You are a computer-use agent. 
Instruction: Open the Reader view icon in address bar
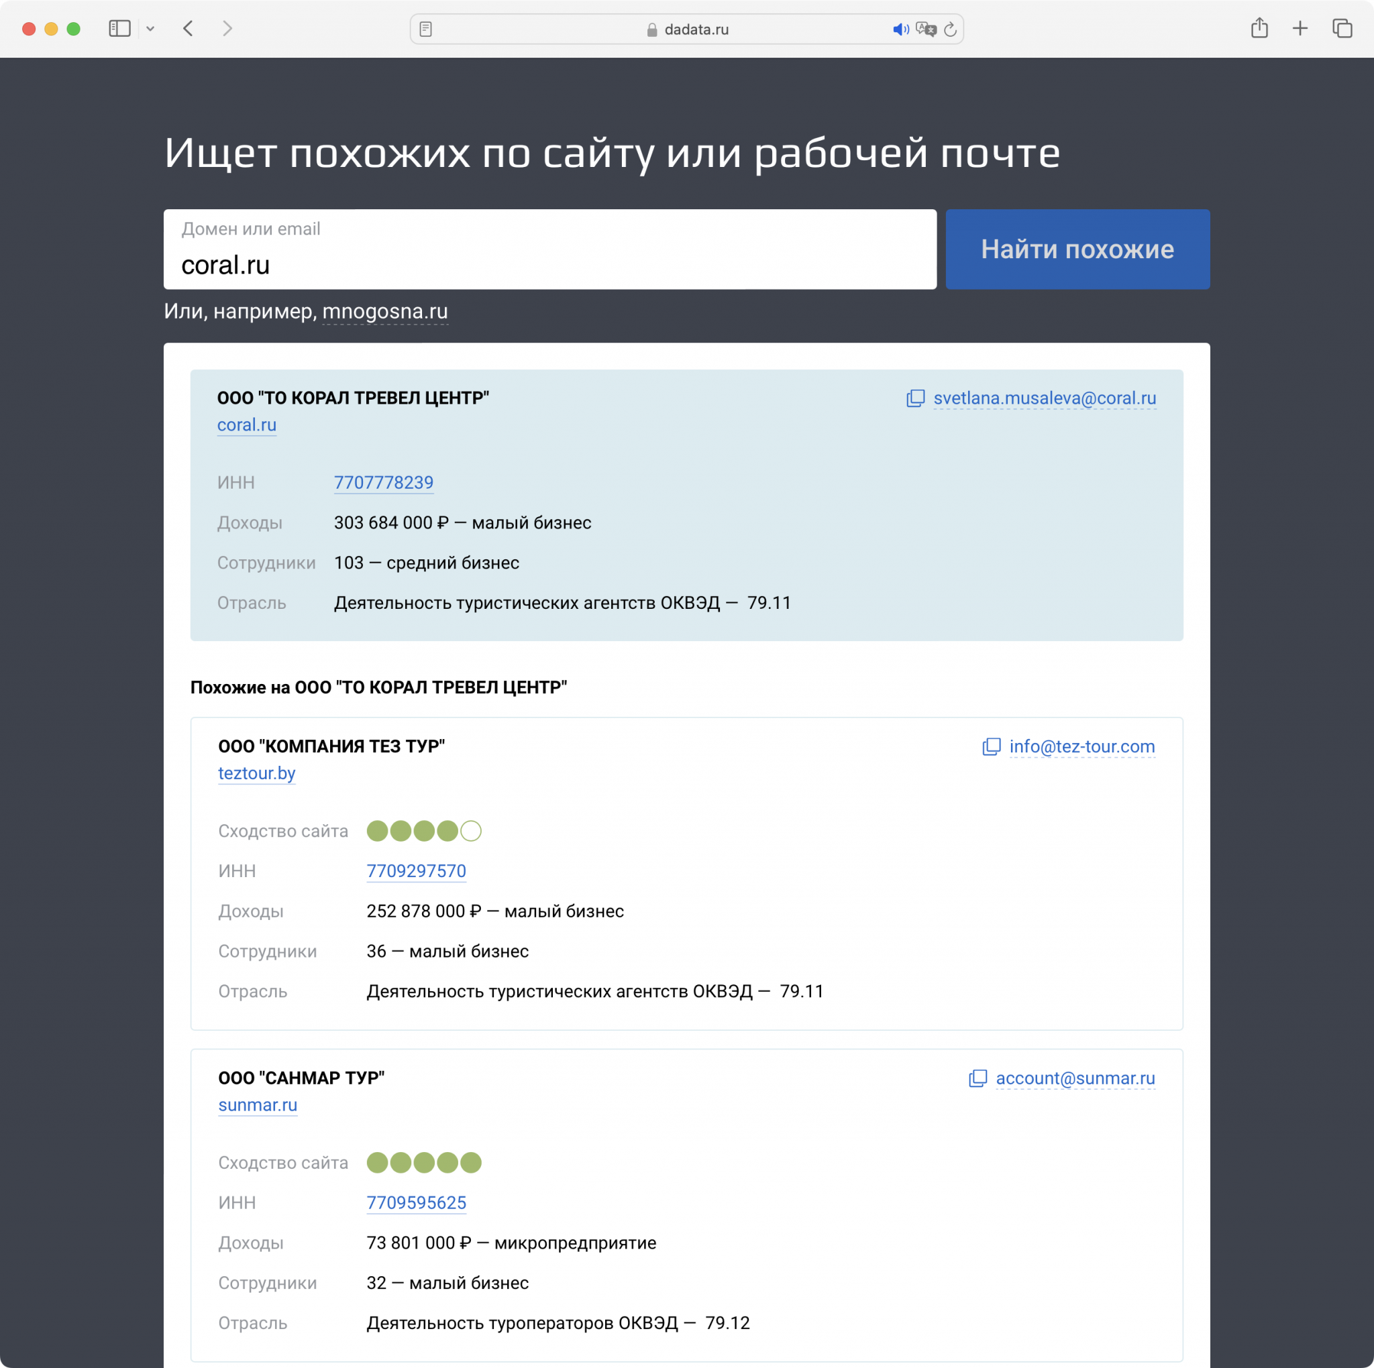[x=425, y=29]
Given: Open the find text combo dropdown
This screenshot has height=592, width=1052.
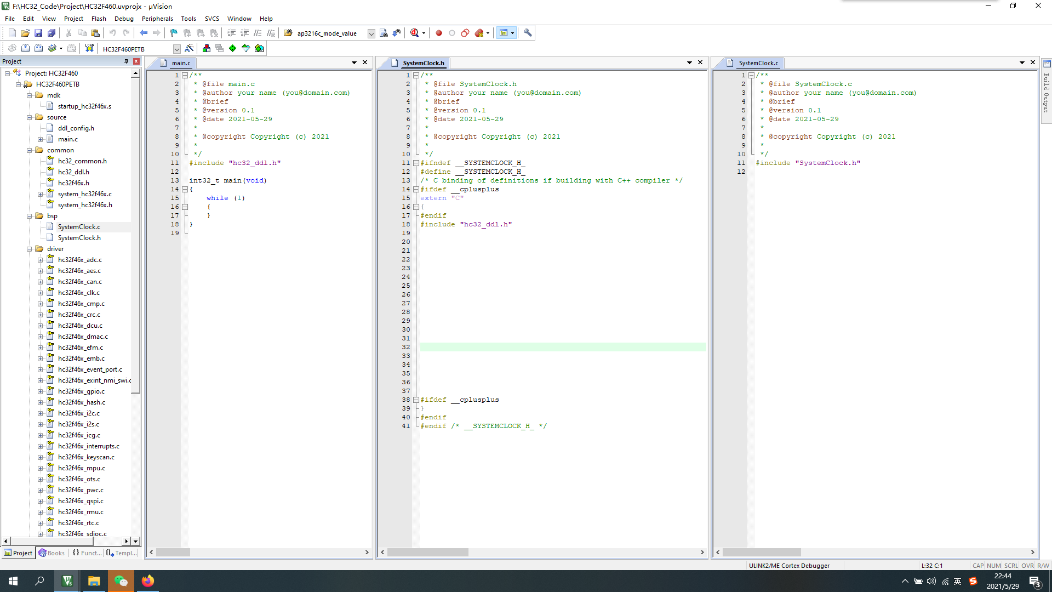Looking at the screenshot, I should point(371,33).
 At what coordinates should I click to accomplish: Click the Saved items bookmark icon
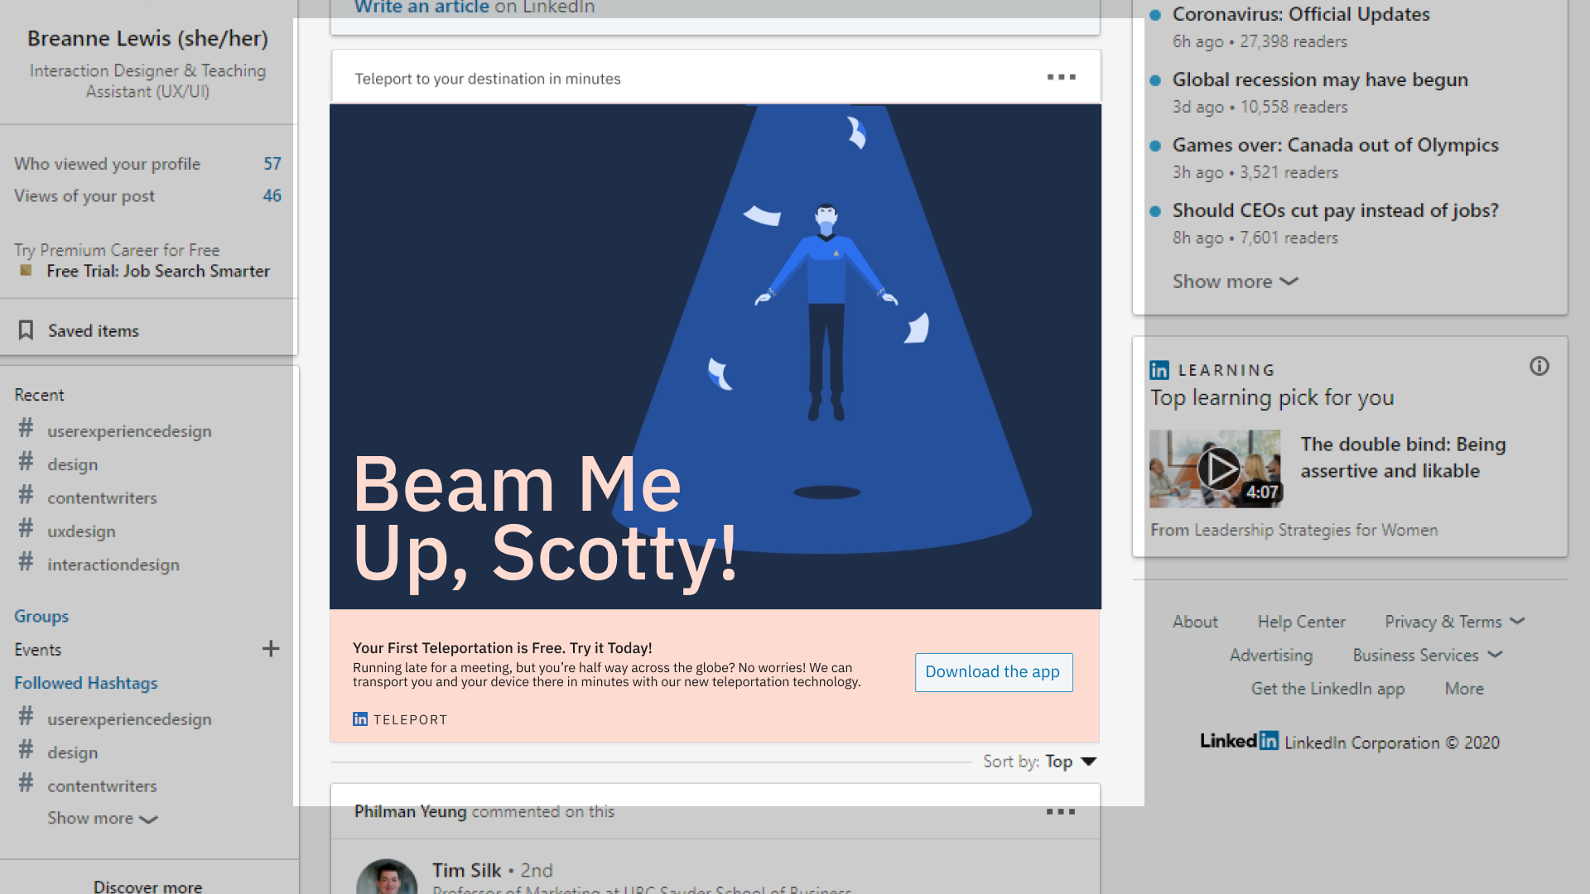[26, 330]
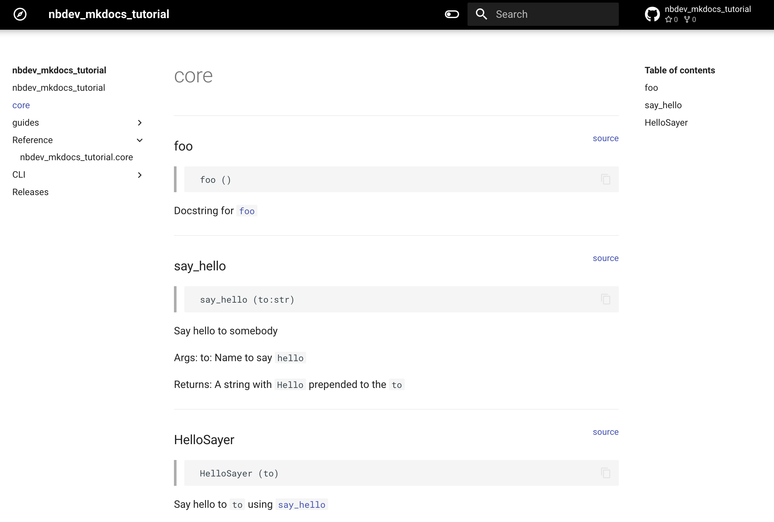Open Releases in the sidebar

pyautogui.click(x=30, y=192)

+===+

== Activity ==
Quote precisely the lines of the data from the line containing "At what coordinates" through its final line, both included, excluding pictures.

== Result for this exercise ==
 At what coordinates should I click to accomplish: Click the Saved items bookmark icon
[26, 330]
Open Releases in the sidebar

pyautogui.click(x=30, y=192)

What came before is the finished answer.